[Given records]:

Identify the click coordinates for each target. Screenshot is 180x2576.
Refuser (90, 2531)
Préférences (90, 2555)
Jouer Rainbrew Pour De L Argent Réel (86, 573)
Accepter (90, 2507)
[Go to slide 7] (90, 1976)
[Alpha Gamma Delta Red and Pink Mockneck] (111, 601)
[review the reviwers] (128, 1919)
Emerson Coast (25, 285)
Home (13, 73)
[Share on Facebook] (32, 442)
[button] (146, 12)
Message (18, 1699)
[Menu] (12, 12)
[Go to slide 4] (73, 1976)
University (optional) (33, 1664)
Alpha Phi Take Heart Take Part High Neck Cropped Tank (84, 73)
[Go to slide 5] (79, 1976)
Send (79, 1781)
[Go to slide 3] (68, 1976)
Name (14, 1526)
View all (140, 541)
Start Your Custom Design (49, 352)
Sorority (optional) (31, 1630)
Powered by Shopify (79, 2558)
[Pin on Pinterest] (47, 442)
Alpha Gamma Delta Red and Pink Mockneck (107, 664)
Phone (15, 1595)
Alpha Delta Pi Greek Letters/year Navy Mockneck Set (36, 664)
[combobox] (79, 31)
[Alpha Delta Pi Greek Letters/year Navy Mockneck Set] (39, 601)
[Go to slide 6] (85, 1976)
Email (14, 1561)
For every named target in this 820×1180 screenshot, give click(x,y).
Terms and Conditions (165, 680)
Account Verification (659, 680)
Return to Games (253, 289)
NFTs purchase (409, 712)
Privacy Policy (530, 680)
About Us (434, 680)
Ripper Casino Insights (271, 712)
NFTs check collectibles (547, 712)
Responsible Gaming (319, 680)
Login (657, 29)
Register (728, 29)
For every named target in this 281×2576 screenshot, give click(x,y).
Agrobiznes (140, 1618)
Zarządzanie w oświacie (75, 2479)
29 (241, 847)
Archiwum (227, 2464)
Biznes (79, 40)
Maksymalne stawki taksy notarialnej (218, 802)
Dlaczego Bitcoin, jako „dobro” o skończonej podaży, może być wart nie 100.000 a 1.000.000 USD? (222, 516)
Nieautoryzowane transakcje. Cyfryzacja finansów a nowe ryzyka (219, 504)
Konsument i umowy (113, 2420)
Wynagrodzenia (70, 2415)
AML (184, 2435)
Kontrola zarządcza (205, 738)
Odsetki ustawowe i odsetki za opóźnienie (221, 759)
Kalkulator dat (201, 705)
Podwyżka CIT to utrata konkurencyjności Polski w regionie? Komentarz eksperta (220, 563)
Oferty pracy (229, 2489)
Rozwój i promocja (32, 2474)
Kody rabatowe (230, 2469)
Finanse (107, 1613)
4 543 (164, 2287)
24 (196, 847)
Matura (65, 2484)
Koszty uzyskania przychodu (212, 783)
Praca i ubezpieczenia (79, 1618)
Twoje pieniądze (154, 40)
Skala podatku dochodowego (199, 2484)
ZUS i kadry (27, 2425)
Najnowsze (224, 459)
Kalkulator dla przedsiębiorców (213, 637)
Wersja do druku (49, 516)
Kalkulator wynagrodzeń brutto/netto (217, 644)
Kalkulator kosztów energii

[Task details]:
Reproduce the entries above in full by retyping them exactly.

[Response to this exercise]:
Identify the click coordinates for each target. Screenshot is 180x2576.
Refuser (90, 2531)
Préférences (90, 2555)
Jouer Rainbrew Pour De L Argent Réel (86, 573)
Accepter (90, 2507)
[Go to slide 7] (90, 1976)
[Alpha Gamma Delta Red and Pink Mockneck] (111, 601)
[review the reviwers] (128, 1919)
Emerson Coast (25, 285)
Home (13, 73)
[Share on Facebook] (32, 442)
[button] (146, 12)
Message (18, 1699)
[Menu] (12, 12)
[Go to slide 4] (73, 1976)
University (optional) (33, 1664)
Alpha Phi Take Heart Take Part High Neck Cropped Tank (84, 73)
[Go to slide 5] (79, 1976)
Send (79, 1781)
[Go to slide 3] (68, 1976)
Name (14, 1526)
View all (140, 541)
Start Your Custom Design (49, 352)
Sorority (optional) (31, 1630)
Powered by Shopify (79, 2558)
[Pin on Pinterest] (47, 442)
Alpha Gamma Delta Red and Pink Mockneck (107, 664)
Phone (15, 1595)
Alpha Delta Pi Greek Letters/year Navy Mockneck Set (36, 664)
[combobox] (79, 31)
[Alpha Delta Pi Greek Letters/year Navy Mockneck Set] (39, 601)
[Go to slide 6] (85, 1976)
Email (14, 1561)
For every named target in this 820×1180 screenshot, give click(x,y).
Terms and Conditions (165, 680)
Account Verification (659, 680)
Return to Games (253, 289)
NFTs purchase (409, 712)
Privacy Policy (530, 680)
About Us (434, 680)
Ripper Casino Insights (271, 712)
NFTs check collectibles (547, 712)
Responsible Gaming (319, 680)
Login (657, 29)
Register (728, 29)
For every named target in this 281×2576 screenshot, give click(x,y).
Agrobiznes (140, 1618)
Zarządzanie w oświacie (75, 2479)
29 (241, 847)
Archiwum (227, 2464)
Biznes (79, 40)
Maksymalne stawki taksy notarialnej (218, 802)
Dlaczego Bitcoin, jako „dobro” o skończonej podaży, może być wart nie 100.000 a 1.000.000 USD? (222, 516)
Nieautoryzowane transakcje. Cyfryzacja finansów a nowe ryzyka (219, 504)
Konsument i umowy (113, 2420)
Wynagrodzenia (70, 2415)
AML (184, 2435)
Kontrola zarządcza (205, 738)
Odsetki ustawowe i odsetki za opóźnienie (221, 759)
Kalkulator dat (201, 705)
Podwyżka CIT to utrata konkurencyjności Polski w regionie? Komentarz eksperta (220, 563)
Oferty pracy (229, 2489)
Rozwój i promocja (32, 2474)
Kody rabatowe (230, 2469)
Finanse (107, 1613)
4 543 (164, 2287)
24 (196, 847)
Matura (65, 2484)
Koszty uzyskania przychodu (212, 783)
Praca i ubezpieczenia (79, 1618)
Twoje pieniądze (154, 40)
Skala podatku dochodowego (199, 2484)
ZUS i kadry (27, 2425)
Najnowsze (224, 459)
Kalkulator dla przedsiębiorców (213, 637)
Wersja do druku (49, 516)
Kalkulator wynagrodzeń brutto/netto (217, 644)
Kalkulator kosztów energii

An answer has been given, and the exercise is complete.